EY’s 2026 Global PE Exit Readiness Survey Confirms That Preparation Defines the Quality of an Exit

The private equity exit market is more selective than it has been in years. Buyers are demanding, financing conditions remain tight and exit windows open and close with little warning. In this environment, the question is no longer simply whether a portfolio company is a good business. The question is whether it is ready to be sold, and whether it can articulate why it deserves the valuation it is seeking.
EY’s 2026 Global PE Exit Readiness Survey provides compelling evidence on what separates the firms that achieve strong exits from those that do not. You can access the full survey here

Key Takeaways

    • 86% of GPs say exit preparation improved their valuations

    • Firms that start 12 to 24 months before sale report the strongest outcomes

    • A clearly defined equity story is the #2 most challenging and most impactful element of exit preparation, just behind evidencing value creation in the EBITDA

    • The #1 thing portfolio companies would do differently is invest more in management preparation

To what extent does exit readiness drive stronger valuations?

The numbers are clear. 86% of GP respondents reported that exit preparation improved their valuations. Portfolio company management teams are convinced too, with nearly 60% saying preparation delivered “much” or “a great deal” of improvement. Timing amplifies the impact. Firms that began preparing 12 to 24 months before sale consistently reported the strongest outcomes. This runway allows management teams to implement operational changes, strengthen data infrastructure, begin shaping external perception well before a transaction launches, and ensure the whole team is aligned and ready to present with confidence in front of increasingly demanding buyers.

What do buyers assess when evaluating a portfolio company for exit?

Among all the elements of exit preparation, having a clearly defined equity story ranked second for both the most challenging and the most impactful, behind only evidencing value creation in the EBITDA. 
Buyers today are not simply assessing financial performance. They are underwriting a forward-looking investment thesis. As one Operating Partner at a US$8b fund put it: “Selling a business is not simply a matter of EBITDA multiplied by a multiple. You also need to sell a story. Explain what the next owner or the next fund will be able to do with the business, where the business is going, and what opportunities remain.” In a market where scrutiny is intense, the businesses that capture the strongest valuations are those with a credible, evidence-based equity story that answers these questions with conviction.

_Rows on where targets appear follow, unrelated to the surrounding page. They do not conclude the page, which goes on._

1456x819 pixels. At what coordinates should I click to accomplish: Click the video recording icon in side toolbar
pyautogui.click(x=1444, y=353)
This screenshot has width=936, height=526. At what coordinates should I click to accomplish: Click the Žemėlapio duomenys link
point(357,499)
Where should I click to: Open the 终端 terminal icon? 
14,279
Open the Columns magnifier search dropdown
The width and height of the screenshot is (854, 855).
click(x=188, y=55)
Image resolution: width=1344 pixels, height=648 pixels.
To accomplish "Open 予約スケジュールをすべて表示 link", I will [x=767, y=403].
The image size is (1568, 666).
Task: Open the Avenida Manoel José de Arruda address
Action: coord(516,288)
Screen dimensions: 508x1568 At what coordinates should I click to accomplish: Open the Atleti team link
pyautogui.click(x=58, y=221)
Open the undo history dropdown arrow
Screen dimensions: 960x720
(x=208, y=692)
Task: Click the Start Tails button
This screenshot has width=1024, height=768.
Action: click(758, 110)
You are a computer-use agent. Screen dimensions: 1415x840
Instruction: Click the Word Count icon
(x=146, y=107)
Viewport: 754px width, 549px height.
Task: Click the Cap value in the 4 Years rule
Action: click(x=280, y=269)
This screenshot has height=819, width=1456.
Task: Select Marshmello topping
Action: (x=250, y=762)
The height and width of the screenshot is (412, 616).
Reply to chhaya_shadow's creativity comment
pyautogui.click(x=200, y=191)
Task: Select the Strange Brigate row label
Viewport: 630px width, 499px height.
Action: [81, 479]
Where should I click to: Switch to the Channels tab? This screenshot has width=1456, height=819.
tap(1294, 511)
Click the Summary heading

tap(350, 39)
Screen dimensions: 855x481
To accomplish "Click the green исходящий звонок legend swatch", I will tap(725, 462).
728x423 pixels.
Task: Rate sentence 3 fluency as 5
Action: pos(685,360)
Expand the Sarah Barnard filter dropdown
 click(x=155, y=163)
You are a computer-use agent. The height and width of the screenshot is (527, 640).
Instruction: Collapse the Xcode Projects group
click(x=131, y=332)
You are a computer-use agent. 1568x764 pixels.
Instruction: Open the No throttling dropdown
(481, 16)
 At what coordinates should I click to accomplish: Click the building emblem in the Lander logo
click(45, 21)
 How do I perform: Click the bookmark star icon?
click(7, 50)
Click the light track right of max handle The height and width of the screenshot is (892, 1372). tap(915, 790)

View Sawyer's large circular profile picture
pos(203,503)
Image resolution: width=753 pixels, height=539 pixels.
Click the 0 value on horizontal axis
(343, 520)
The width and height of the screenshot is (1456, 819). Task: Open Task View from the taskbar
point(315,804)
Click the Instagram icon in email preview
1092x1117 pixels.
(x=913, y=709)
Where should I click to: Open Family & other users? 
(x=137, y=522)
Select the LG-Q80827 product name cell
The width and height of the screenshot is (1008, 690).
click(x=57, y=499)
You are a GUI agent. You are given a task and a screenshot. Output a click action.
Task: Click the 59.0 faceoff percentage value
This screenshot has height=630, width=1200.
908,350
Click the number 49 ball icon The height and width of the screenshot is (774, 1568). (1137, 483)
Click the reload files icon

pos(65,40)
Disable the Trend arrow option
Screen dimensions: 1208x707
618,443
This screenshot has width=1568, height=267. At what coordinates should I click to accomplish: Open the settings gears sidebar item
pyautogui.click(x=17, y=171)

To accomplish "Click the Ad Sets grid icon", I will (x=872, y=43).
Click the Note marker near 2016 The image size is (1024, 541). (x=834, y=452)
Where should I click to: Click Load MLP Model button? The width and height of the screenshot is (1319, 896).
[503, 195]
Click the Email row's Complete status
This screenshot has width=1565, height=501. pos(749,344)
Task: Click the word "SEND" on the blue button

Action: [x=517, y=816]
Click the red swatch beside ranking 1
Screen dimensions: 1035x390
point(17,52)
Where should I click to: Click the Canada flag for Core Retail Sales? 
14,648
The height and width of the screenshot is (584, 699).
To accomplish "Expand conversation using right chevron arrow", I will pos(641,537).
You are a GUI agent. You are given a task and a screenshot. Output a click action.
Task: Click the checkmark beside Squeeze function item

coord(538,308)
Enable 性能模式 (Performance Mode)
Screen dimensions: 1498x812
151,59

What separates the firms that achieve the strongest exits?

When asked what they would do differently in a sale, the number one answer from portfolio companies was better preparation of members of the management team. Strong GP-management alignment on a clear, data-backed equity story and rigorous management preparation is critical to unlock value and execution certainty. Another Operating Partner captured it well: “The management team needs to be fully aligned with the equity story and the strategic plan. In the end, preparing for an exit is like coordinating a large orchestra. All these elements need to be aligned and working together.” The management team is ultimately the one standing in front of buyers, articulating the investment case. Their preparation is the foundation upon which the entire exit process rests. The firms that invest in it early are the ones best positioned to deliver the exits their portfolios deserve.

Conclusion

Exit readiness is not a process that begins when a sale is announced. It is a strategic discipline that compounds over time, and the firms that treat it as such are the ones that convert strong performance into the strongest exits.